Pretty simple. They money using a tried and true model, why would they bother innovating or rocking the boat. It's much easier to collect the check for most of the money on the table than to bother innovating and collecting a slightly higher percentage with signicant potential downsides.
An interesting aspect of Aereo's model is that they attempted to circumvent these regulations by leasing each customer an individual antenna which they could access remotely. They maintained "antenna farms" full of tiny antennas.
But there's no good reason that it's legal to buy a server and stick an antenna on it, but it's not legal to rent a preconfigured server that has an antenna on it.
There wouldn't be loopholes if the law was consistent, and I would argue there is no 'spirit' in such a confusing set of rules.
always wondered if netflix couldn't have had warehouses full of dvd drives to avoid licensing fees. wouldn't work for new releases with a lot of peak demand but maybe it would be more feasible for the back catalog of older titles.
Zediva did this for a while before they were shutdown. I guess this is a lesson on the risks of disrupting an industry through a loophole that can be shutdown by a single ruling.
When you buy a consumer DVD, that DVD only has a license for home viewing. Video stores require a special license to rent out videos. So, I assume netflix would have to pay that fee at least (which they probably already had for their mail order DVDs).
> Video stores require a special license to rent out videos.
First sale doctrine covers rentals, but having good relations with studios to get supply of new releases often influences rental establishments to avoid buying discs at retail to rent out. (But, RedBox will sometimes do it)
They agreed to stop a few years ago. Redbox used to break the "buy only" window of DVD releases. Meaning you could rent a movie from Redbox before it was available to rent on any streaming service.
They buckled from pressure from studios and agreed to stop for the reason you gave.
It kind of seemed at the time that they used their right to do this as a negotiating tactic in getting better prices from distributors.
I can't find it now, but could swear I read somewhere that educational institutions are specifically allowed to redistribute TV signals. My high school, for example, had a system where a single cable box / VHS / DVD player in the library could be made to present as channel 3 on all the classroom TVs.
If there is such a rule I highly doubt it's intended to cover distribution to the public, more like within campus facilities, but that could be what Stanford is trying to exploit.
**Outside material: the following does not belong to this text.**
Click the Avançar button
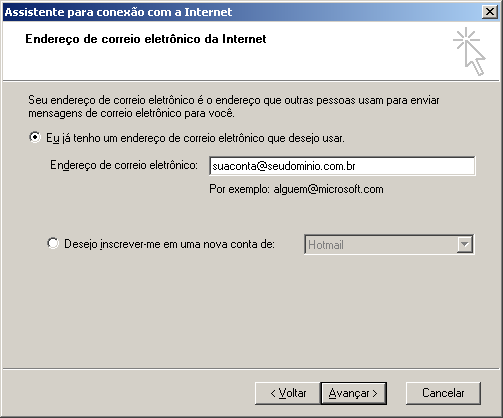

They don't actually check your region either, you just have to check a box saying that you're in the U.S. It seems to be flying under the radar, at least until now
They addressed the law in a previous post, but basically there is a carveout for non-profit research that allows the retransmission of over the air signals to people in the US.
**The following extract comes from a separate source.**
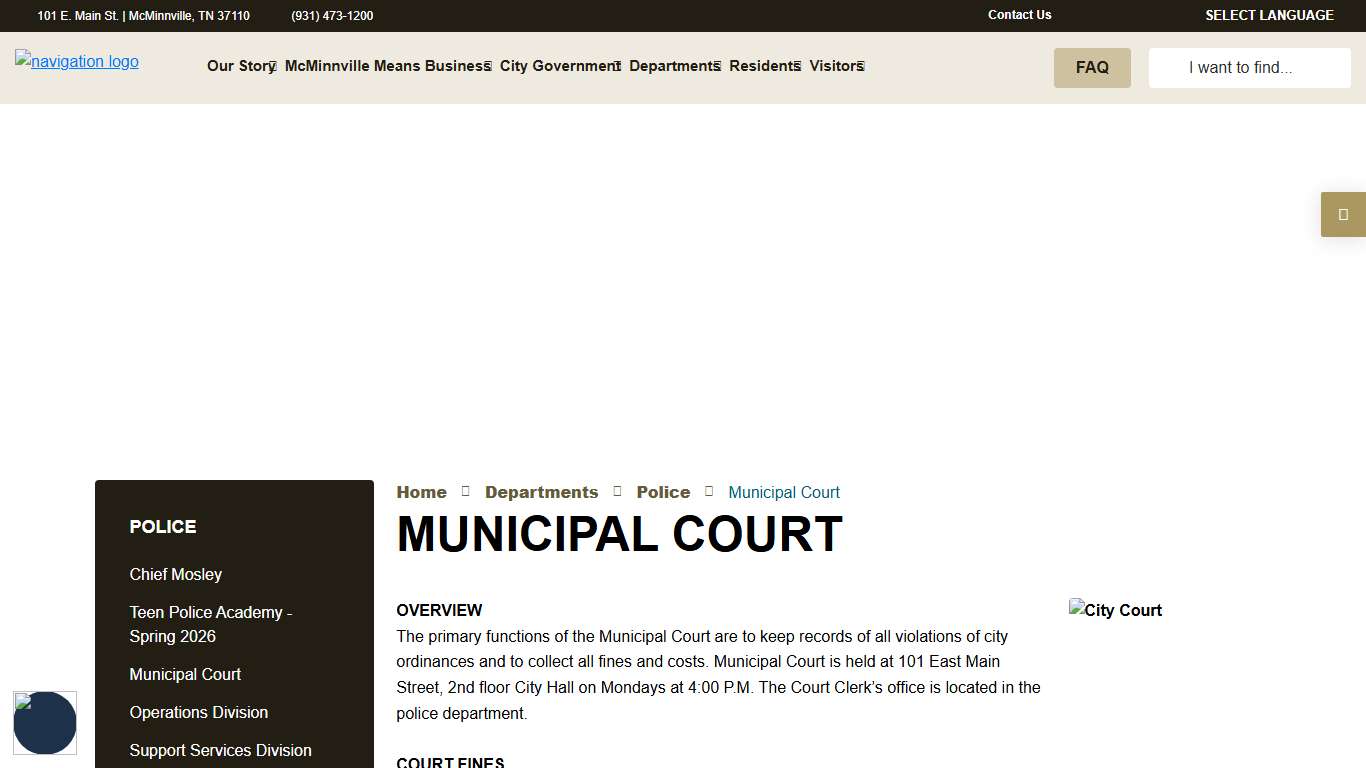Click the breadcrumb chevron after Departments
Image resolution: width=1366 pixels, height=768 pixels.
pyautogui.click(x=617, y=491)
If you slap an "academic" label on it, no one will bother you. Same like how PredictIt is run by a university so they're allowed to be a casino that takes MasterCard and Visa.
PredictIt has letters of non-enforcement from either the SEC or the one that regulates commodities trading or both. It’s more than just saying “academic”.
Isn’t it true that in all cases of copyright violation the party who believe their rights are being infringed has to first ask the other party to stop, usually called a cease and desist notice.
It seems like the Stanford service is trying to justify themselves by being an academic study and limiting to 500 concurrent participants... but it's telling they don't list any legal justification on the site, and merely generically claim:
> Stanford respects the intellectual property rights of others. If you believe your copyright has been violated on a Stanford site, please notify puffer-copyright-notices@cs.stanford.edu and give notice as stated under Reporting of Alleged Copyright Infringement. [2]
I'm honestly shocked this ever passed Stanford legal review. Maybe it never did?